Example of a Function with Infinitely Many zeros in the disc

One of the questions in my complex analysis book (Stein's text) is the following:

Prove that if $f$ is holomorphic in the unit disc, bounded, and not identically zero, and $z_1,z_2,\ldots,z_n,\ldots$ are its zeros, $(|z_k|<1)$, then $$\sum_{n=1}^\infty(1-|z_n|)<\infty.$$

I proved this just fine using Jensen's formula, but I am still not able to think of an example for such a function. Obviously it will have to have infinitely many zeros, otherwise we're only adding finitely many terms and the problem becomes trivial. Since there are infinitely many, the limit point(s) has to be on the boundary (otherwise the function is identically zero). At one point, I think someone suggested a function like $\sin(\pi/z)$ but this isn't bounded (indeed, this has lots of problems around $0$).

Does anyone have an example of such a function?

The simplest examples are probably infinite Blaschke products:

$$f(z) = \prod_{n=1}^\infty \frac{z-z_n}{1-\bar z_n z}.$$

You can check that this product converges when your condition (which is often called the Blaschke condition) is satsified.

Here's an example which is somewhat close to the thoughts you had. $$f(z)=\exp\left(\frac{z-1}{z+1}\right)-e^{-1}$$ Here $\zeta=(z-1)/(z+1)$ maps the disk onto the left half-plane; the function $\zeta \mapsto e^\zeta-e^{-1 }$ vanishes at the points $-1+2\pi i n$ for $n\in\mathbb Z$, and satisfies $| e^\zeta -e^{-1}|\le 1+e^{-1}$.

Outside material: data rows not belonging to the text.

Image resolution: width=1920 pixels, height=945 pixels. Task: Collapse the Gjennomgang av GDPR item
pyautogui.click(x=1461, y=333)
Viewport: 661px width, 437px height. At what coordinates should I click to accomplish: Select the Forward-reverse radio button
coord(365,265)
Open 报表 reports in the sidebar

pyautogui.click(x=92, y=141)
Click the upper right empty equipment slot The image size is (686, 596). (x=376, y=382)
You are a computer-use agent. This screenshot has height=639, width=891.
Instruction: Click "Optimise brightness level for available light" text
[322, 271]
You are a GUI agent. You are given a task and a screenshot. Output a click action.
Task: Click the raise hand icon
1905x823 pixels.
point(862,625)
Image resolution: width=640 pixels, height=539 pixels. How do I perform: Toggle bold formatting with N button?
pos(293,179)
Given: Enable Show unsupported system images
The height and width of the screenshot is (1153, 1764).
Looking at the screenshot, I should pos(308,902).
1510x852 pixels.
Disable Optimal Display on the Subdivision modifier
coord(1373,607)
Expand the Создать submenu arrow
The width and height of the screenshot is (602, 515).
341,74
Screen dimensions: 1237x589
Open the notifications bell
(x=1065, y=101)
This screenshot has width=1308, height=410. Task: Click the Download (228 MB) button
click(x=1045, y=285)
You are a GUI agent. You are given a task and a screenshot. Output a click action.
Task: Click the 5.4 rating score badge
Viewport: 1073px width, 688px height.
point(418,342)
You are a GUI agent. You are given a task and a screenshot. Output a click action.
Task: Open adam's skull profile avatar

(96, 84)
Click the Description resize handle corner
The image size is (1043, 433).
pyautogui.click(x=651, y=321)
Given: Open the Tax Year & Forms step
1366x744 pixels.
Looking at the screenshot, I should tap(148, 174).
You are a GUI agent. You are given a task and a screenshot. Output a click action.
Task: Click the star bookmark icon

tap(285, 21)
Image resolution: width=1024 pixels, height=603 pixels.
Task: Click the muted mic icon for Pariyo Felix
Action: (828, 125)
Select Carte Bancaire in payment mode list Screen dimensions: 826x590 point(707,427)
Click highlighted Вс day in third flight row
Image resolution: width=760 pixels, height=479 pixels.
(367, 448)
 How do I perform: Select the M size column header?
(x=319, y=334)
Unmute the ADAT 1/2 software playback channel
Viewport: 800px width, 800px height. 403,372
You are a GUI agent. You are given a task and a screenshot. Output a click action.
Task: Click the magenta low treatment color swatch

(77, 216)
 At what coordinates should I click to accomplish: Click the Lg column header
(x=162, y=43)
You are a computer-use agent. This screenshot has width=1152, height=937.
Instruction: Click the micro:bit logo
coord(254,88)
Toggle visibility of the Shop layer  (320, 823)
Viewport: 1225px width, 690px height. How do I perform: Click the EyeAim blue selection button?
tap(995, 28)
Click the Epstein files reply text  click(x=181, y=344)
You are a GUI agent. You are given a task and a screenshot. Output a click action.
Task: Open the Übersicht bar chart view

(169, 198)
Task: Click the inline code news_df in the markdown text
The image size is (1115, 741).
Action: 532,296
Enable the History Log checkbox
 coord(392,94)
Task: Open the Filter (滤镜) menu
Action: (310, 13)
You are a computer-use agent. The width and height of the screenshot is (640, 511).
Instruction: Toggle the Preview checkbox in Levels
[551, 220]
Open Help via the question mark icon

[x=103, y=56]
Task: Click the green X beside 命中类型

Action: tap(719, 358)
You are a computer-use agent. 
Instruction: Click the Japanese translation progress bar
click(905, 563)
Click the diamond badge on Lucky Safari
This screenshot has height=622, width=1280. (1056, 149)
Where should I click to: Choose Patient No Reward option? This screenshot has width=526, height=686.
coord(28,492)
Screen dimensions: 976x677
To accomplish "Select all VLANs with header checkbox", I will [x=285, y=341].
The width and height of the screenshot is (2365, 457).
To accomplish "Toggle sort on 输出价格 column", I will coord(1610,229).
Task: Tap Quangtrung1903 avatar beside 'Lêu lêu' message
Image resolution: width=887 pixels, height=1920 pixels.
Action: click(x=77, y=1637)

• Is $f$ bounded on the line segment $(-1,-1/2)$? – AD. May 3 '13 at 5:15
• @AD. I think so. The fractional linear transformation takes values in the left halfplane, where the exponential function is bounded by $1$. – 75064 May 3 '13 at 5:16
• Of course you are right. But the function needs to be fixed, since the image of -$1/2+2n\pi i$ under the map $\zeta\mapsto 1-2e^\zeta$ is $1-2e^{-1/2}\ne0$. Perhaps the easiest fix is to look at just $\exp(\zeta)-1$ at the points $2n\pi i$. – AD. May 4 '13 at 5:24
• @AD. Thanks, I fixed the function. I could not use $2n\pi i$ because these points are on the boundary of the halfplane, and the question asks for zeros inside of the domain. – 75064 May 4 '13 at 5:31
• Looks better +1 :) – AD. May 4 '13 at 14:34

Clayton, another way to think of it is to transfer this question to the upper half-plane and use a Weierstrass product. Try putting zeroes at $z_n=in^2$ and then you shouldn't need any correction factors to get uniform convergence on compacts.